I’m Not a ‘Natural Mother’—And That’s Okay

Days after the birth of my first daughter, I lay in bed swollen, bandaged, bruised, and confused. While recuperating from a traumatic birth, I heard my husband cooing at our daughter and cheerfully changing diapers in the next room. It filled me with love, but to be honest, also with shame. He was a "natural," and I felt like an awkward accessory.

Wasn’t this the reverse of how it was supposed to go? Weren’t mothers supposed to be guided by their intuition, naturally morphing into nurturing goddesses overnight?

As I carried my daughter through pregnancy, I was also carrying some seriously misguided assumptions. Growing up, I loved home ec classes (dated, I know): the baking, the sewing, the "DIY" craft projects. I coddled my two guinea pigs, and then my two kittens, and later their offspring. I started cooking wholesome dinners for myself in ninth grade when I became the only vegetarian in the house. I was the most sought-after babysitter in the neighborhood.

When it came to all the ingredients I was sure made a mother, I was a natural. Which is why I wasn’t fazed when the word “natural” popped up at just about every point in pregnancy: Was I planning to have a natural birth? Was I eating natural organic foods? Would I be breastfeeding naturally?

Our bond was not instantaneous—it took time for me to get to know my baby, to feel into our connection, to experience a new depth of love.

But after 40 hours of labor, two epidurals, a cocktail of drugs administered at the hospital, and an unplanned C-section, it seemed that, by some definitions, "natural" was off the table. I stared in woozy, adoring wonder at my wriggling baby as she rooted for milk against my chest. My body craved sleep, but the nurses kept waking me up at two hour intervals, coaxing me to nurse. I kept waiting for instinct to kick in, but breastfeeding felt foreign and clumsy. Wasn't I supposed to know just what to do? Cheerful lactation specialists arrived and departed, but my confidence in my natural abilities was already eroding.

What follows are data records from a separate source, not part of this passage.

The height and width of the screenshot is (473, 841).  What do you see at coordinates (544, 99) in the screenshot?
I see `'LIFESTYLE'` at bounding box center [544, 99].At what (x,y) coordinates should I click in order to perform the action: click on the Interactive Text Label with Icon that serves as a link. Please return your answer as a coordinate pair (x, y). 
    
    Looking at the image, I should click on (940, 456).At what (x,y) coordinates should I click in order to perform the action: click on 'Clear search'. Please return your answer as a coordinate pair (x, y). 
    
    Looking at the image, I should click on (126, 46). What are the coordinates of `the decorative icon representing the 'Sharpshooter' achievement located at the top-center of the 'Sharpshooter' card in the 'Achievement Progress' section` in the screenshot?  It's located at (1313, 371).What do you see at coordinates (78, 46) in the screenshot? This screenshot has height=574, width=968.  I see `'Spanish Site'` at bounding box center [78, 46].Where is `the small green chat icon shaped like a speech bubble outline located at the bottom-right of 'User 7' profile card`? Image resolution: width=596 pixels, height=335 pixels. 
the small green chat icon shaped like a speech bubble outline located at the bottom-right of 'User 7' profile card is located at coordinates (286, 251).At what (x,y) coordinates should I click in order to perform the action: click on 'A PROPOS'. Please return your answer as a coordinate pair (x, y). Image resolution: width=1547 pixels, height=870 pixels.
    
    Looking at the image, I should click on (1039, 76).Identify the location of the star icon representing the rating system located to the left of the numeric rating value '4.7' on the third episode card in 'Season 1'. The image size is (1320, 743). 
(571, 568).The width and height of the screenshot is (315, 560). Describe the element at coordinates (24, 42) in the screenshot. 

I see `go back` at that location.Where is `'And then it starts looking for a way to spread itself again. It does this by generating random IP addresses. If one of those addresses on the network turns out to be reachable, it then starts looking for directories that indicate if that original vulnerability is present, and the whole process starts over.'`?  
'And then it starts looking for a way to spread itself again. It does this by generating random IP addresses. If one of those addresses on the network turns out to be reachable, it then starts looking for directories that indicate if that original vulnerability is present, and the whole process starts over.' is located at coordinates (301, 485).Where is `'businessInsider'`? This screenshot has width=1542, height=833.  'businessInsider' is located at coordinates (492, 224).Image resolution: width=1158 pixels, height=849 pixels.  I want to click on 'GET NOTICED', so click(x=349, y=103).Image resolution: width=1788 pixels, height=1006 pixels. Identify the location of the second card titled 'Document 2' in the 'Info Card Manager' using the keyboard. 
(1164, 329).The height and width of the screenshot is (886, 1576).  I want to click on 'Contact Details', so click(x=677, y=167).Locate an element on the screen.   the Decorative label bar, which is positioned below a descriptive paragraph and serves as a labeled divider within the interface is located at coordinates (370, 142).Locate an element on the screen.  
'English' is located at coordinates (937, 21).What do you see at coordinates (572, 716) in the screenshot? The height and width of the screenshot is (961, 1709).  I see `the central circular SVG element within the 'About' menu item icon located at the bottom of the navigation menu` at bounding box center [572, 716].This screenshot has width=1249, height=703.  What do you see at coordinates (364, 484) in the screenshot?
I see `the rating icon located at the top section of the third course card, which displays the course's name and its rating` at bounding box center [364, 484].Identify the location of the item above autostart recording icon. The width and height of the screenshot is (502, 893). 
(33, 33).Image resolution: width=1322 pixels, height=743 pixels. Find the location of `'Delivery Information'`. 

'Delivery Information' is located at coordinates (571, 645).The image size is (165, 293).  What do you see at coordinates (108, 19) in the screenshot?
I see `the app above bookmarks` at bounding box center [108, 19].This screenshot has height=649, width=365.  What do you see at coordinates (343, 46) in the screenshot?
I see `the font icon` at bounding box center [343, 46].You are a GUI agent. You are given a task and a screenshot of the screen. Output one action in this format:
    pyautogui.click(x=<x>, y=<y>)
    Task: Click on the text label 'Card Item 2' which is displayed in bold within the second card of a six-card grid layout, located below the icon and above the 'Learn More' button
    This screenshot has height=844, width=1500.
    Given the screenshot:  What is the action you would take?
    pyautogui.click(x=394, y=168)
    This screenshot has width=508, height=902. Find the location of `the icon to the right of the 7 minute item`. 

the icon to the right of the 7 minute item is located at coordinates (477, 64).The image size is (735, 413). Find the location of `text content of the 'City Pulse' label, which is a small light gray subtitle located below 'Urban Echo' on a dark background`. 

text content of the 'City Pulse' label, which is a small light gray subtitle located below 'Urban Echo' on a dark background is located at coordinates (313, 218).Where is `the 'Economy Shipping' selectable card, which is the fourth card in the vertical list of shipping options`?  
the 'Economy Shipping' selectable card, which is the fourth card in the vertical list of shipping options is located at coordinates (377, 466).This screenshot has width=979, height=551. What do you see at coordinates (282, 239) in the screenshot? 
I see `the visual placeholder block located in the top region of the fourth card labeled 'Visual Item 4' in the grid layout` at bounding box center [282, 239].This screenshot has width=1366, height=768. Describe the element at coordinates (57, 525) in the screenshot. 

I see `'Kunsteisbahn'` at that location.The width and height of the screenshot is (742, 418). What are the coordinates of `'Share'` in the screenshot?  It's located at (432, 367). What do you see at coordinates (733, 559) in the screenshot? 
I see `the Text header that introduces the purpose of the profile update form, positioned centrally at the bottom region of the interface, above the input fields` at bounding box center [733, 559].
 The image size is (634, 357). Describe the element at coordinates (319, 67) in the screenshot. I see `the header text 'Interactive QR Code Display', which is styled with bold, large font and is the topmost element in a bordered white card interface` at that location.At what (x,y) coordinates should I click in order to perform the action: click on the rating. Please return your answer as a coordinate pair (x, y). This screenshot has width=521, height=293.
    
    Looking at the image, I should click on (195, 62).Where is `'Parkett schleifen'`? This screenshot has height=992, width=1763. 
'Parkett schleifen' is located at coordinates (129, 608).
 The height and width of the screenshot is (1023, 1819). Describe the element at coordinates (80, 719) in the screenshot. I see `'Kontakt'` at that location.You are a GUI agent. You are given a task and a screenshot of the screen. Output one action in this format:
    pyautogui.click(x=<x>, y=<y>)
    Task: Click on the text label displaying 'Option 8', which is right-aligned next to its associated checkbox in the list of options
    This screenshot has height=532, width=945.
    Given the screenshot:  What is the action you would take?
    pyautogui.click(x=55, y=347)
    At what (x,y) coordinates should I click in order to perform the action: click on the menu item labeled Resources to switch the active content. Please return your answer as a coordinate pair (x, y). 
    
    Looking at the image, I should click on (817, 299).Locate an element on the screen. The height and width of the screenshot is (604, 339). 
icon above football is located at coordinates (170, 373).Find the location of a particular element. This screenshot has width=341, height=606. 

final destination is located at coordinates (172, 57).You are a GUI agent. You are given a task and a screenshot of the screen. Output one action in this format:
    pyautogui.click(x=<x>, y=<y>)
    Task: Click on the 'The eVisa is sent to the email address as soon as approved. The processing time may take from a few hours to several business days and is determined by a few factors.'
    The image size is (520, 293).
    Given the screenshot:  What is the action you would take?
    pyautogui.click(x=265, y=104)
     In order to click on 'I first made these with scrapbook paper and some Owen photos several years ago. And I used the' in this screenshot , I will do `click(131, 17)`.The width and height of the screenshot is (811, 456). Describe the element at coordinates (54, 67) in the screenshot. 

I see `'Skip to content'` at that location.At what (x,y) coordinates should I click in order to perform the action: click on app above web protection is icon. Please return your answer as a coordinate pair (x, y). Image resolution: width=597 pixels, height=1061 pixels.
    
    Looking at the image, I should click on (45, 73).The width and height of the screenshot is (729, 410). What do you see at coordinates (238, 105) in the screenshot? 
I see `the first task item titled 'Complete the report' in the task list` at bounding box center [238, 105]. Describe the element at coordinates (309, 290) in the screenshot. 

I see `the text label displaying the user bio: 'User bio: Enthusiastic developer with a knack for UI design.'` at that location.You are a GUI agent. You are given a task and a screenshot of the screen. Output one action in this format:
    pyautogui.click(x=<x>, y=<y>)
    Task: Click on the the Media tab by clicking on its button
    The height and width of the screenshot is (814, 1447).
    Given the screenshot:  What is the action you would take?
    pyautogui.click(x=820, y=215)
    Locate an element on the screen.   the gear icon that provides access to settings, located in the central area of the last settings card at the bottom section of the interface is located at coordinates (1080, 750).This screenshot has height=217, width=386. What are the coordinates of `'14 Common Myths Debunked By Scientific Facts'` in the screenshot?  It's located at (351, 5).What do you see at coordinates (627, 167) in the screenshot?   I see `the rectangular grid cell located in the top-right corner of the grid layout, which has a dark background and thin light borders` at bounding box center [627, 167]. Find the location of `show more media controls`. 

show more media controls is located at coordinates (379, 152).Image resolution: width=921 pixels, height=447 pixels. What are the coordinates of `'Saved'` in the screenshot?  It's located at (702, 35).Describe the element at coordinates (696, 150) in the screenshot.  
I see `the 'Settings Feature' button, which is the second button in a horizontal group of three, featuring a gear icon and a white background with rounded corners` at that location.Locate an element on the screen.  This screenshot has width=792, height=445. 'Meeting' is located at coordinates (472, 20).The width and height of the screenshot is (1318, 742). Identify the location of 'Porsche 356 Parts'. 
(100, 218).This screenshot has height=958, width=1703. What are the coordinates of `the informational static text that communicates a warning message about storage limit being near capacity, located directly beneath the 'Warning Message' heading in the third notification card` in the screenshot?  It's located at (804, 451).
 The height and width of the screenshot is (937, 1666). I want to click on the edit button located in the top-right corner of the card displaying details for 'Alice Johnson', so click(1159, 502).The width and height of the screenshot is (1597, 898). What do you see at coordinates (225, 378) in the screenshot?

In the weeks that followed, I cried often, staring both tenderly and fearfully at the little being I was now tethered to. Our bond was not instantaneous, but gradual. It took time for me to get to know her, to feel into our connection, to experience a new depth of love.

During his three short weeks of paternity leave, my husband was the active partner that most women dream of. He could easily comfort our daughter by making faces, remain calm during her crying and medical scares, change diapers like a pro. It was beautiful to behold his confidence, but it only highlighted my own lack thereof in the motherhood department. When my husband returned to work, I was left to fend for myself—plus one. It felt like everything at once: a golden opportunity, a void, a question mark. Who was I to become as a mother? Would I ever feel like myself again? Would anything about this ever feel natural?

On my best days, I felt attuned and productive. I bonded with my baby on neighborhood walks or by playing little tickling games to make her smile. I cooked, cleaned, and folded laundry while she napped. At the end of the day, like a scene out of Mad Men, I wiped my hands on my apron and kissed my husband when he came home from work.

On my worst days, motherhood felt like a lifetime sentence to domestic drudgery: feed, diaper, repeat. I felt drained and isolated, and kept comparing myself to the other mommies I was swapping baby food recipes with. I resented my husband when he returned home, brimming with big smiles and exciting news about important grants, research, conferences, and intellectual conversations.

“I’m fine,” I would say while poking at steaming broccoli or carrots. Then I'd flee to the bedroom—too ashamed to admit that motherhood wasn't fitting me like a glove.

Just because you’re not a “natural” at the job doesn’t mean you can’t still excel.

Psychiatrist and author Alexandra Sacks has helped reignite a conversation on matrescence—the transition to becoming a mother. Talking about the challenges of this transition—ambivalence, guilt, shame, identity whiplash—she says, may help soften the blow by creating more realistic expectations. Somehow, amidst all the talk about the otherworldly glow of pregnancy and the miracle of a newborn, I forgot to talk about the realities of what it actually means to become a mother.

When my aunt came to visit when my daughter was around one years old, she informed me matter-of-factly: “I was not a natural mother.” I felt a weight slip off my chest. To have someone say it out loud, to know that being an unnatural mother didn’t make you a bad mother, was the most relief I’d felt in months.

As the years have passed, my relationship with my daughter has deepened, and our bond is now stronger than ever. In a way, we have grown up together. When she turned two, I nodded at my husband, who had been ready for some time to start trying again. “I’m ready now!" I declared, without any hesitation.

The second-time-around, I navigated all of the same transitions, but with different results: a drug-free V-BAC, few nursing challenges, and an established business to return to after maternity leave. It taught me that every mother's journey, despite similar threads, is different. Just because you’re not a “natural” at the job doesn’t mean you can’t still excel.

In many ways, my second foray into motherhood felt more “natural”—but perhaps it was simply just more familiar.